Wednesday, November 03, 2021

'It's Like the Fountains of Rome'

“Did you ever hear Emmy really laugh? It’s like the fountains of Rome. There are only two or three people who can produce it, and I’m not one of them. No, that’s not right. I have produced it, but unintentionally. She was laughing at me. It’s also like the cups on the pantry shelf.”
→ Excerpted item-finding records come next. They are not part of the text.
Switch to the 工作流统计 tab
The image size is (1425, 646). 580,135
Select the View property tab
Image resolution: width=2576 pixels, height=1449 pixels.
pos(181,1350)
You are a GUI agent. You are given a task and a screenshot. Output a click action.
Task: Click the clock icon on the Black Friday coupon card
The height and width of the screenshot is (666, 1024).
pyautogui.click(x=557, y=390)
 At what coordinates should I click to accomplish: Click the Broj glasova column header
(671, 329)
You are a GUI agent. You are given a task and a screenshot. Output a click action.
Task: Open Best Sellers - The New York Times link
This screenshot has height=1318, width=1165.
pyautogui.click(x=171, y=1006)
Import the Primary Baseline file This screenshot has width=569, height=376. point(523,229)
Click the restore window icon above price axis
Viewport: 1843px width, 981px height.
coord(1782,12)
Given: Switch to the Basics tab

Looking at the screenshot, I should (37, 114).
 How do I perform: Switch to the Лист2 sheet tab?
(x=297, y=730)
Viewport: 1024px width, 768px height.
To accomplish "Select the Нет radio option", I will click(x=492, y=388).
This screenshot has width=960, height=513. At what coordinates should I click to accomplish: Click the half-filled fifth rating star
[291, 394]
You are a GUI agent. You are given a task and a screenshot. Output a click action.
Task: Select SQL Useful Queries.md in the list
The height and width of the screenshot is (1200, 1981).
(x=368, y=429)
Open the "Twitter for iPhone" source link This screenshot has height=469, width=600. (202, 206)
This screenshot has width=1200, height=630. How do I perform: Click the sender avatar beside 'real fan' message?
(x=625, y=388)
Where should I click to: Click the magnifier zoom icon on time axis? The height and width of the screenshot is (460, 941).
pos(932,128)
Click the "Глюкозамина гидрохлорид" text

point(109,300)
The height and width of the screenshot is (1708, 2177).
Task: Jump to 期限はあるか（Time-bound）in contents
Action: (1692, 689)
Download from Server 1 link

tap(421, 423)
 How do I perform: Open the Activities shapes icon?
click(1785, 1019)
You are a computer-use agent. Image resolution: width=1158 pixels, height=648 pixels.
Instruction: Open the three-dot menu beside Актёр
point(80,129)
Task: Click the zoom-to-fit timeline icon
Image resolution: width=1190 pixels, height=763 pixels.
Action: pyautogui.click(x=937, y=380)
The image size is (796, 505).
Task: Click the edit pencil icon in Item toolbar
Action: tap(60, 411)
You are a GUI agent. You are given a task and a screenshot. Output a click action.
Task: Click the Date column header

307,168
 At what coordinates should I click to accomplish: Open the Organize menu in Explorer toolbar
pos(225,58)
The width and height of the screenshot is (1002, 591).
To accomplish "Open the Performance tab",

Live long enough and you’ll encounter every style of laughter, from full-body Rabelaisian to silent quiver. Laughter is the most pleasurable of physical sensations, excluding the obvious. Mockery in the form of raucous laughter is our most appropriate response to public stupidity, pomposity, humorlessness and any abuse of power. Bullies hate to be laughed at more than getting punched in the nose. A long time ago I copied out a line from Frederick Exley’s A Fan’s Notes (1968): “[H]e was being deprived of some of his laughless laughs.”

 

Enviably, some people have no shame when laughing: let the snot fly! Bless ’em. Boswell recounts his great friend’s laughter: “Johnson’s laugh was as remarkable as any circumstance in his manner. It was a kind of good humoured growl. Tom Davies described it drolly enough: ‘He laughs like a rhinoceros.’” Others seem embarrassed to laugh, and do so only when socially sanctioned by their betters. How human it is that grief and laughter both elicit tears.

 

In the passage quoted above, William Maxwell is describing the laughter of Emily, his wife, in a letter to Eudora Welty written on this date, November 3, in 1955. Maxwell seems to have been both a connoisseur of  laughter and an enthusiastic practitioner. On August 10, 1969, he describes his reaction to reading Welty’s forthcoming novel, Losing Battles (1970):

 

“But my God how funny it is. I laughed continually—Emmy said she had never heard me laugh so much over a book. Not helpless laughter, not tears of laughter, but the quiet appreciative kind, as I hugged my jokes to myself.”

 

The Urtext on the subject is Max Beerbohm’s “Laughter” (And Even Now, 1920). He devotes ample space to Dr. Johnson, who “grew violent only in laughter.” He was no jokester, no life-of-the-party clown, but Beerbohm notes of him: “Echoes of that huge laughter come ringing down the ages.” Johnson was no jolly good fellow, yet his laughter was a force of nature. In his Samuel Johnson (1977), W. Jackson Bate writes:

 

“Johnson, time and again, walks up to almost every anxiety and fear the human heart can feel. As he puts his hands directly upon it and looks at it closely, the lion’s skin falls off, and we often find beneath it only a donkey, maybe only a frame of wood. This is why we so often find ourselves laughing as we read what he has to say. We laugh partly through sheer relief. His honesty to human experience cuts through the ‘cant,’ the loose talk and pretense, with which all of us get seduced into needlessly complicating life for both ourselves and other people. We laugh also at the unpredictability and novelty of Johnson’s way of putting things.”

 

[You can find Maxwell’s letters in What There Is to Say We Have Said: The Correspondence of Eudora Welty and William Maxwell (2011).]